= Joannes Klas =

Sister Joannes Klas is an American sister of the order of Sisters of Saint Francis. She is the 1997 recipient of the United Nations High Commissioner for Refugees Nansen Refugee Award. This award is given annually by the United Nations High Commissioner for Refugees to an individual, group, or organization in recognition of outstanding service to the cause of refugees, displaced or stateless people. It was established in 1954.

==Early life and education==

Sister Joannes was born in Wisconsin, one of six sisters and five brothers born to John and Martha Klas.
She grew up in St. Rose Parish in Fredonia, WI, and was received into the
community of the School Sisters of St. Francis, Milwaukee, in 1952.

==Work==

Her first mission was as a teacher in Waterford, Wisconsin and lasted from 1954 until 1968. In 1969, she moved to St. Therese Parish in Milwaukee and
taught 7th grade. In 1976, she was invited to participate in the Living Aware Program to live, learn, and participate in another culture, and was accepted to go to India. She subsequently worked with coal miners striking in Kentucky. Sister Joannes' work with Southerners for Economic Justice took her to Tupelo, Mississippi from 1980 to 1982. In 1982
she went to visit a refugee camp on the Mexico-Guatemala border and another one in Honduras as an international observer. She remained there to work with the refugee Guatemalan community. With a small budget from the United Nations for supplies, she was able to establish a school.

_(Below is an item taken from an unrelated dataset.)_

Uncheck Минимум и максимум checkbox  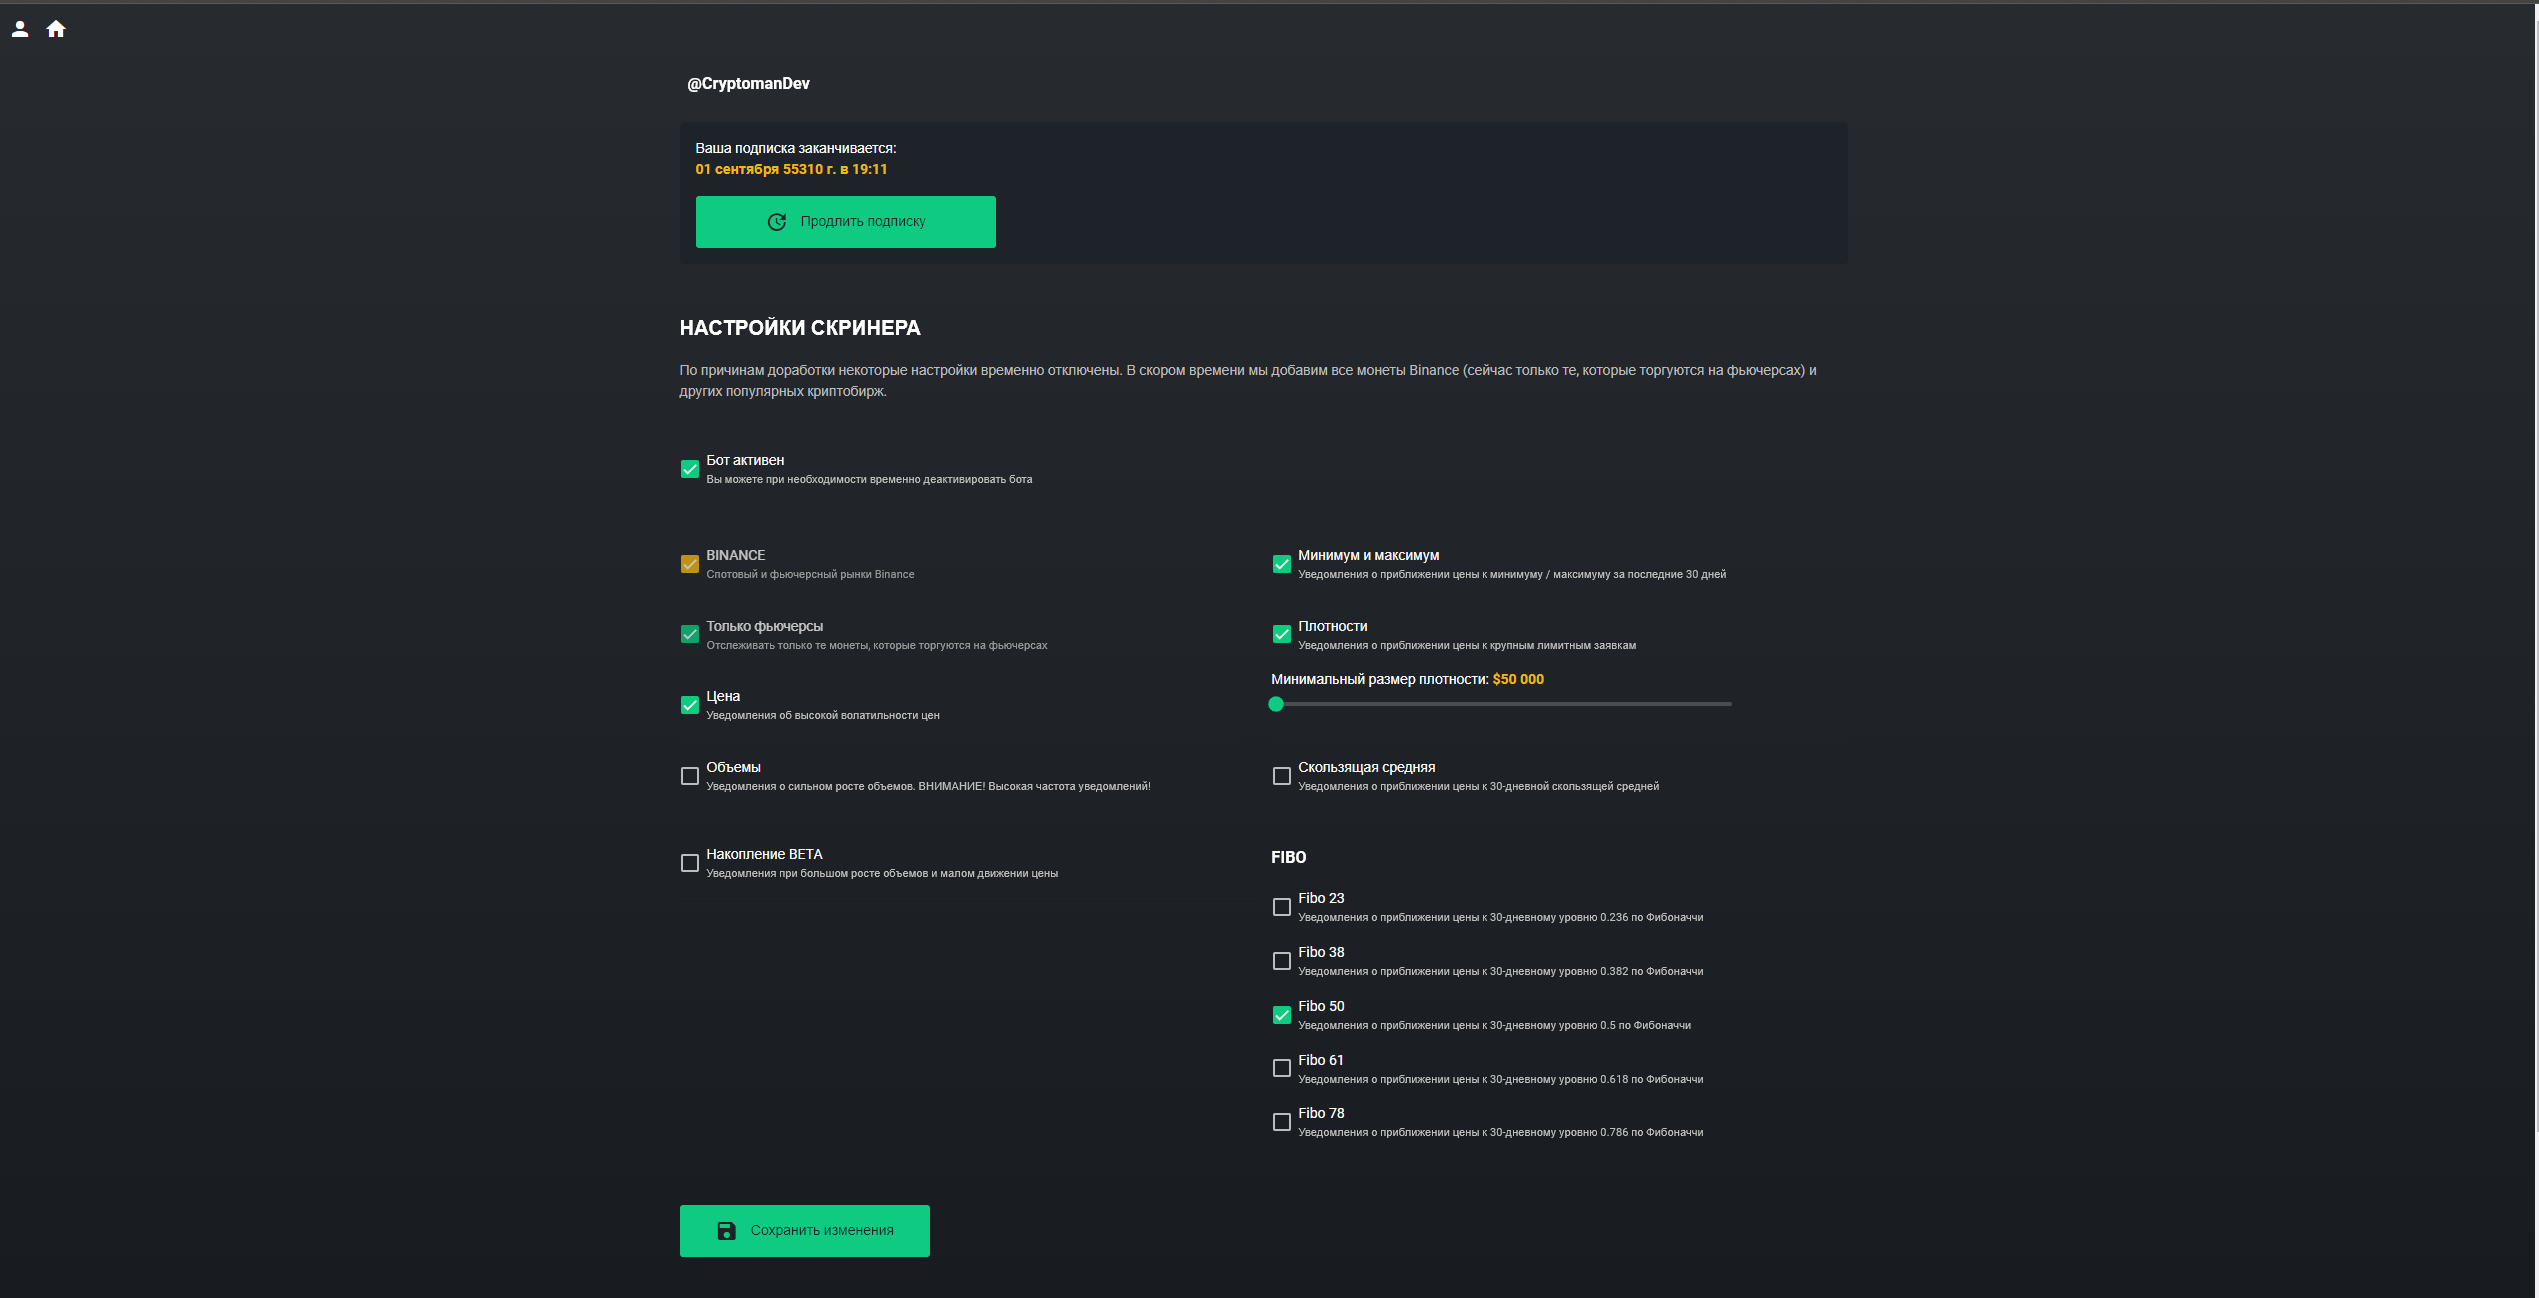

The refugees were eventually repatriated to Yalpemech in Northern Guatemala. They named the new village San Jose el Tesoro, after the refugee camp that had been called El Tesoro. Sister Joannes remained with them.

In 1997, on the occasion of Sister Joannes receiving the Nansen award, U.N. Secretary General Kofi Annan made the following comments in a letter commending her:

"I am pleased to join you in paying tribute to Sister Joannes Klas, the 1997 recipient of the Nansen Medal for her exceptional contributions to the cause of refugees. Sister Joannes has been a staunch advocate for the rights and well-being of Guatemalan refugees since 1982. In the true spirit of Nansen humanitarianism, she has worked with them at the grass-roots level -- first under difficult and insecure conditions in the refugee camps of Honduras, where she received essential support from Caritas; and then in the Yalpemech area of Guatemala, to which the refugees returned voluntarily in 1991. At their request, Sister Joannes joined the refugees' repatriation. She has lived and worked among them ever since, supporting and promoting their efforts to build communities and recover from the upheaval and trauma of displacement."

Sister Joannes continues to spend time in Yalpemech, and brings volunteers from her home church in Wisconsin to Guatemala.